Rosenbaum, like Jackson before him, is appealing to the U.S. government to expand its capacity to prosecute war crimes. In his congressional testimony, Rosenbaum described one area of frustration: Unlike crimes of genocide, war crimes must have a U.S. party (as perpetrator or victim) to be prosecutable in a U.S. court.
Eli Rosenbaum, director of the Human Rights Enforcement Strategy and Policy and counselor for War Crimes Accountability at the US Department of Justice, testifies about the war in Ukraine during a Senate Judiciary Committee hearing on “From Nuremberg to Ukraine: Accountability for War Crimes and Crimes Against Humanity,” Sept. 28, 2022. (Saul Loeb/AFP via Getty Images)
“This means that if a war criminal from the current conflict in Ukraine were, for example, to come to the United States today and were subsequently identified, our war crimes statute would not apply, thus potentially allowing that war criminal and others to walk the streets of our country without fear of prosecution,” Rosenbaum said in his congressional testimony.
Another parallel with World War II that has surprised Rosenbaum is that he is getting reports from survivors of Russian atrocities who are gathering evidence in real time. He mentioned two men he admires: Rudolf Vrba and Alfred Wetzler, Slovak Jews who fled Auschwitz and were the first to describe, in a detailed report, the mechanics of the Nazi genocide to the outside world.
“I got to meet Rudolf Vrba, who was a witness for [the OSI] in our very first case that was going to trial — eventually it didn’t go to trial, the defendant gave up — but it was an Auschwitz case in Chicago, and Rudolf came out there,” Rosenbaum said. “It’s just amazing that we have his analogs in people who are gathering evidence, people are escaping from Russian captivity.”
Another pair of Nuremberg trials-era researchers that Rosenbaum names as relevant again are Budd and Stuart Schulberg, Jewish brothers who worked for the OSS, the predecessor to the CIA under legendary Hollywood director John Ford. The brothers tracked down films of atrocities that the Nazis themselves had produced, which the Schulbergs then compiled for presentation at the trials. (Budd Schulberg went on to be a celebrated novelist and screenwriter.)

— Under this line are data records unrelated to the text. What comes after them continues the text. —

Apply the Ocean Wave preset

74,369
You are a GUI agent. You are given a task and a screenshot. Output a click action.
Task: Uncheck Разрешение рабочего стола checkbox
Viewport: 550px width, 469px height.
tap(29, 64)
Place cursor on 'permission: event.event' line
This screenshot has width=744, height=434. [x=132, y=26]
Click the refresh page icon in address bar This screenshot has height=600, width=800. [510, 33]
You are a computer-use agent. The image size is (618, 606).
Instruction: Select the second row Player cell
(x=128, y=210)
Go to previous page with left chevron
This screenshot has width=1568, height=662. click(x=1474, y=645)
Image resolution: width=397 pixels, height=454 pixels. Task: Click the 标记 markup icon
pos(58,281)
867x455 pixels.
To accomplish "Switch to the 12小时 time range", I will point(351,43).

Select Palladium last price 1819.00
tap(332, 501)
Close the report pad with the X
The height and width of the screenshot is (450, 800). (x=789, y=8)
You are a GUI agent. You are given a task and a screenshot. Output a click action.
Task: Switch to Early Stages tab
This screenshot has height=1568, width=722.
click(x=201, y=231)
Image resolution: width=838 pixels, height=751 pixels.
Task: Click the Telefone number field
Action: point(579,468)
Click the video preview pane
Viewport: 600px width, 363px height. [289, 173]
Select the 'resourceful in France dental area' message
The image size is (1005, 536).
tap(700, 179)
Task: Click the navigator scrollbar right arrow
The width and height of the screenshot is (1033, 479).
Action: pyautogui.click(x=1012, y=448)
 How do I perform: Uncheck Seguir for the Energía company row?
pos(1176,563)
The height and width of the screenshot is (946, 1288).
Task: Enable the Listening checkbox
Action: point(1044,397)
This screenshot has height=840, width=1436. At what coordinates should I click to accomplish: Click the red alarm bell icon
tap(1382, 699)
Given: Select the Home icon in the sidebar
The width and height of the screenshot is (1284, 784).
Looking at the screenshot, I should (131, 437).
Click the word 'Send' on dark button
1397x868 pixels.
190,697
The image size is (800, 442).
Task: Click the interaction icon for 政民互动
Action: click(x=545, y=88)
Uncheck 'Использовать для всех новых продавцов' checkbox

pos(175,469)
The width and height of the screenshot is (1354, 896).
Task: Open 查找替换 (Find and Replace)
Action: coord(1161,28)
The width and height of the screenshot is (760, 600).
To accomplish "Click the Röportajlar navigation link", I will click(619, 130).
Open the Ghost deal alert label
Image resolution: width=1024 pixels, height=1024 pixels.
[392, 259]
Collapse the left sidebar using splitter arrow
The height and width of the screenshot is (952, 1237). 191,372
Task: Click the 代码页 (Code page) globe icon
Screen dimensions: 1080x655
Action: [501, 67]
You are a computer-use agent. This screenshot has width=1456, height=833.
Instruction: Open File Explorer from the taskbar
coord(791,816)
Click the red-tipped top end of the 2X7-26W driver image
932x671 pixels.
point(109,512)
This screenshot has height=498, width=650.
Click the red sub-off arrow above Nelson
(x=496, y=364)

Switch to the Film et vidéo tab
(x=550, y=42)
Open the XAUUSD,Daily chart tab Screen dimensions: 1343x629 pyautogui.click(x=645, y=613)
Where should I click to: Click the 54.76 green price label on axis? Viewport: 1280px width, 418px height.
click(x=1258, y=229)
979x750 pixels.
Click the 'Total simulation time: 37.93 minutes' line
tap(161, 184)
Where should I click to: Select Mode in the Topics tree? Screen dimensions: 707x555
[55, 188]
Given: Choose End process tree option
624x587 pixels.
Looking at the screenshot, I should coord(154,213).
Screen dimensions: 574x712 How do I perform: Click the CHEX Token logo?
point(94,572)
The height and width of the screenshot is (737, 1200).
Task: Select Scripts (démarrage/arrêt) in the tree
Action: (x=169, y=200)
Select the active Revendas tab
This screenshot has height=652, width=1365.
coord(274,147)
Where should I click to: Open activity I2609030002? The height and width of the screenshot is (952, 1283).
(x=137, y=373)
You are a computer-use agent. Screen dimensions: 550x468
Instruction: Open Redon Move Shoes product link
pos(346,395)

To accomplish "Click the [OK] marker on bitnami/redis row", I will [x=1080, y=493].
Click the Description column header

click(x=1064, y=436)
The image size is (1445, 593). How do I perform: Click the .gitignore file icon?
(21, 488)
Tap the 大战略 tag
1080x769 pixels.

Rosenbaum is a contributing expert to a just-released hour-long documentary on the brothers, titled “Filmmakers for the Prosecution.”
“The Schulberg brothers really pioneered something that’s extremely important in the history of law enforcement and accountability in courts, [which] is something we take for granted here in the 21st century, and that is the presentation of full-motion film [and] video evidence in courts of law,” he said.
Such evidence-gathering is happening today in Ukraine as well, Rosenbaum said.
“The Ukrainian authorities with which we work very closely have a website onto which the public or to which the public can upload their own videos,” he said. “And now that everybody who has a cell phone, has a video camera…so much evidence of the aftermath of atrocities and even the perpetration of atrocities has been captured via moving images.,”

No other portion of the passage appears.